Churches begin cleanup after Ike

Some congregations worry that storm fatigue could cause exodus.

For one church in Seabrook, Texas — just north of Galveston, on the bay — the damage from Hurricane Ike is a blessing in disguise.

Tony McCollum, pastor of the 900-member Seabrook United Methodist Church, said the September 13 hurricane’s damage will benefit the church, at least in one way. The church will use the insurance money to get a head start on a long-planned new sanctuary. McCollum hopes the insurance money will cover the $3 million first phase of the project. The church’s current buildings — the highest of which was flooded with three feet of water — will all be torn down.

“We’ve been working on this move for 12 years,” said McCollum. “Now we’re going to be able to let go and say, you know what, at this point we have no option.”

This Sunday, the congregation had an outdoor worship service at the site of the new building. McCollum is not sure what the congregation will do until the new building is built, but is considering a modular building, sharing space with another church, or meeting in storefront property.

But as McCollum and other church leaders begin cleaning up the damage from Hurricane Ike, they are concerned about the storm’s less visible effects.

After hurricanes Rita and Katrina in 2005, McCollum said, Seabrook United Methodist lost about 20 families who were tired of frequently preparing for storms and moved. The pastor is now bracing for another wave of departures.

“We had a lot of folks who just got weary battling the hurricane,” he said. “A consultant called it the Rita effect: we had a lot of members move away from the community because they just got tired of battling nature.”

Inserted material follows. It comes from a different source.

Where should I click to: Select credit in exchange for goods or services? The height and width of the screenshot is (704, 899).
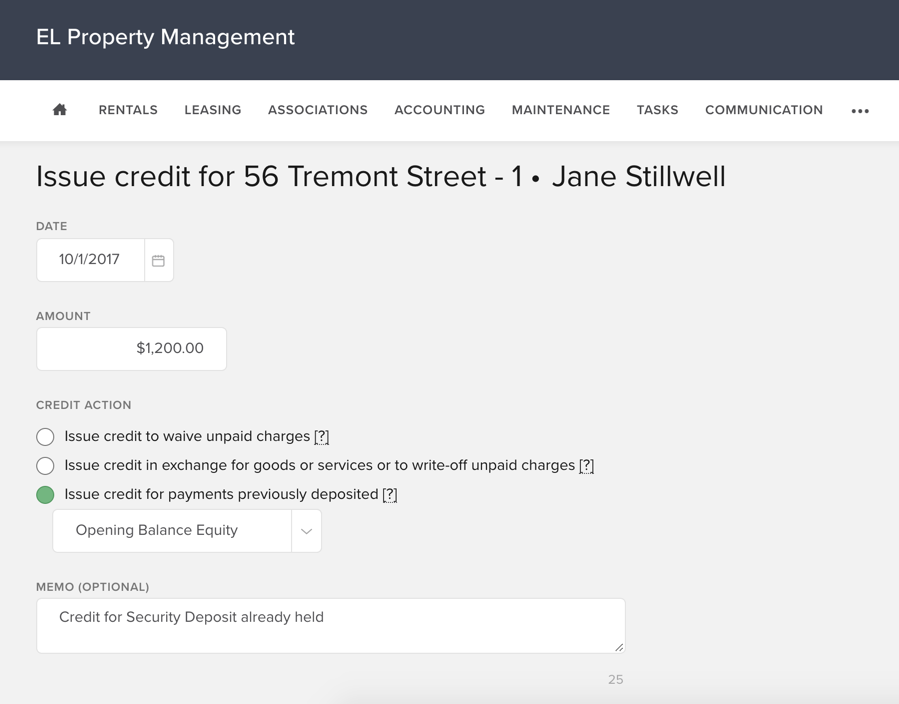click(45, 465)
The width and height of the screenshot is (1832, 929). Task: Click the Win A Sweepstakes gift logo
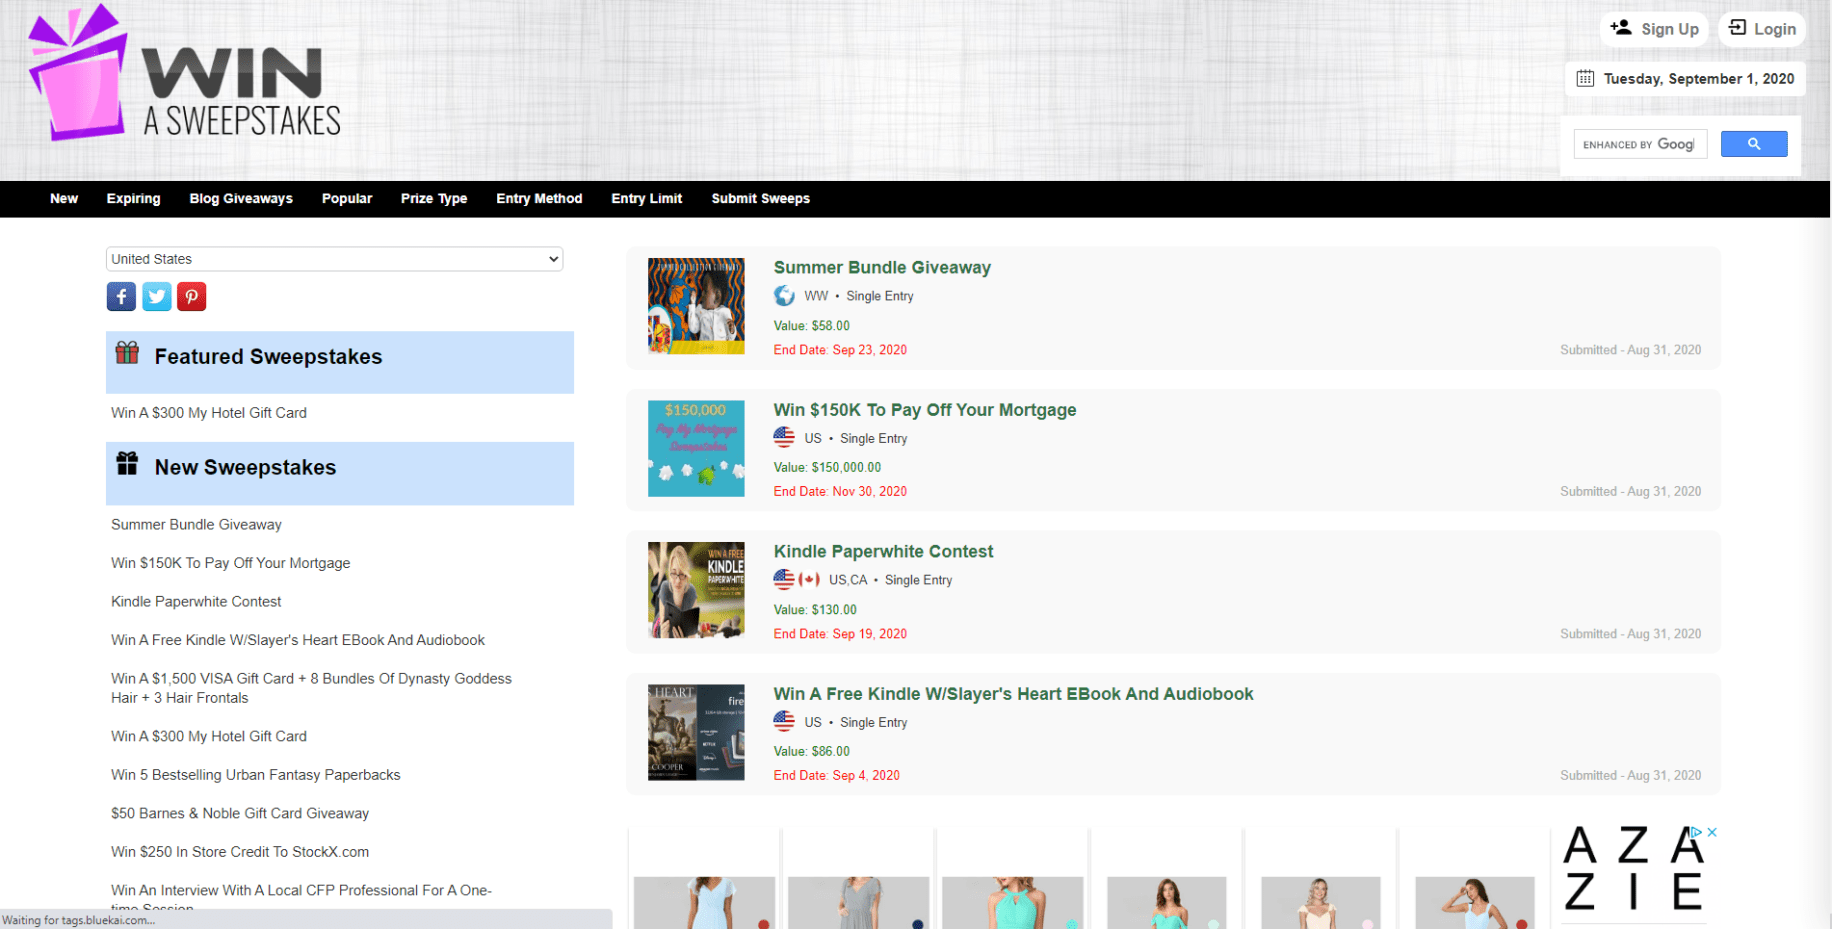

Another problem churches are preparing to face is less giving, as families use their money to rebuild their homes and lives. The budget at Seabrook United Methodist will shrink, McCollum said, but he’s not yet sure where or how.

On Galveston Island, 25 miles south of Seabrook, some churches may be shutting down altogether because of the hurricane.

Sharon Burns, pastor of two Lutheran churches on Galveston, said one of her churches (Saint Paul’s) will likely shut down permanently because of Ike, and services at the other (Zion Lutheran) won’t resume for two or three months. The island itself won’t be open for residents to move back for at least a month, said Sara Martin, administrative assistant to Galveston County judge James D. Yarbrough.

The 27-by-3-mile island is home to more than 100 churches, Burns said.

Burns has not been to the island since the hurricane hit, but a member of Zion Lutheran drove by the building and reported it had three feet of flooding. Burns hasn’t heard an update on the other church and is still trying to contact the members.

Galveston is no stranger to hurricanes and floods; the largest and most famous hit in 1900 and killed an estimated 8,000 people. In spite of disasters, though, most residents don’t want to leave.

“Their history goes back — parents and grandparents and the stories of what they put up with,” Burns said. “We have people who can talk about people who knew people in the 1900 flood. I’m not from Texas, so I’m going, ‘I’d move!’ but that’s not the attitude on the island. It’s their home.”

Further inland, Houston Baptist University is also facing setbacks from the hurricane. A campus-wide power outage forced a break from classes, and flooding destroyed several administrative buildings in the center of campus, said Hunter Baker, special assistant to HBU’s president.

Damage is estimated at $10 million to $12 million, Baker said, where it has climbed from the initial estimate of $5 million. Classroom space wasn’t damaged so officials and classes resumed Monday as power returned. Administrators had been working out of the president’s home and are now scattered across the campus.

“Our hope is this will be more of a problem for the administration than the students or professors,” Baker said.

Churches in Houston are also recovering from power outages and flooding while struggling to provide help to congregation and community members.

In an odd role reversal from Hurricane Katrina relief programs in 2005, staff members at First Presbyterian Church in Houston have been getting concerned text messages and phone calls from New Orleans residents who had been evacuated to Houston in the wake of Katrina.

“The whole thing has been surreal,” said Mary Floye Federer, director of global missions at First Presbyterian Church in Houston. The church building wasn’t damaged, but power has been out and staff members are scattered across the city.

“Not realizing until I look in the newspaper — that’s finally started back — and seeing horrific pictures in Bolivar, in Galveston, and even in the third ward and fifth ward where people are getting MREs, you’re like, ‘Oh my gosh, that’s us — that’s home.”